Deputados federais que atuam contra o fim da escala 6×1 acumulam 797 faltas não justificadas na Câmara dos Deputados desde o início da atual legislatura, em 1º de fevereiro de 2023. O levantamento exclusivo da Revista Fórum cruza dados oficiais de assiduidade com o posicionamento de 155 parlamentares identificados por discursos, votos e articulações políticas contrárias à redução da jornada de trabalho.
Ao todo, esse grupo soma 3.581 ausências em sessões plenárias. Desse total, 2.784 faltas foram abonadas dentro das regras regimentais, enquanto 797 ocorreram sem qualquer justificativa formal.
Os números colocam em evidência a frequência parlamentar justamente entre os deputados que se mobilizam para manter o atual modelo de seis dias de trabalho para um de descanso.
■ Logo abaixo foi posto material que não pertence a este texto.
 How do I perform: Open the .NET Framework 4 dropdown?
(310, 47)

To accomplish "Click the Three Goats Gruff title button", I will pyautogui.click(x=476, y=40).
Ranking de faltas sem justificativa
O deputado Pedro Lupion (Republicanos-PR) lidera a lista, com 41 faltas não justificadas. Em seguida aparecem:
- Magda Mofatto (PL-GO): 30
- Duda Ramos (Podemos-RR): 29
- Vicentinho Júnior (PSDB-TO): 28
- Josivaldo JP (PSD-MA): 27
O levantamento também mostra ausências de parlamentares com projeção nacional e forte presença no debate público. Entre eles estão:
- Delegado Éder Mauro (PL-PA): 19
- Marcelo Álvaro Antônio (PL-MG): 17
- Ricardo Salles (Novo-SP): 16
- Filipe Barros (PL-PR): 15
- Kim Kataguiri (União-SP): 10
- Mario Frias (PL-SP): 9
- Gustavo Gayer (PL-GO): 8
Metodologia da apuração
O recorte não inclui todos os deputados da Câmara, nem se limita a votações nominais. A metodologia considera parlamentares que se posicionaram publicamente contra o fim da escala 6×1 ou atuaram nos bastidores para dificultar o avanço da proposta.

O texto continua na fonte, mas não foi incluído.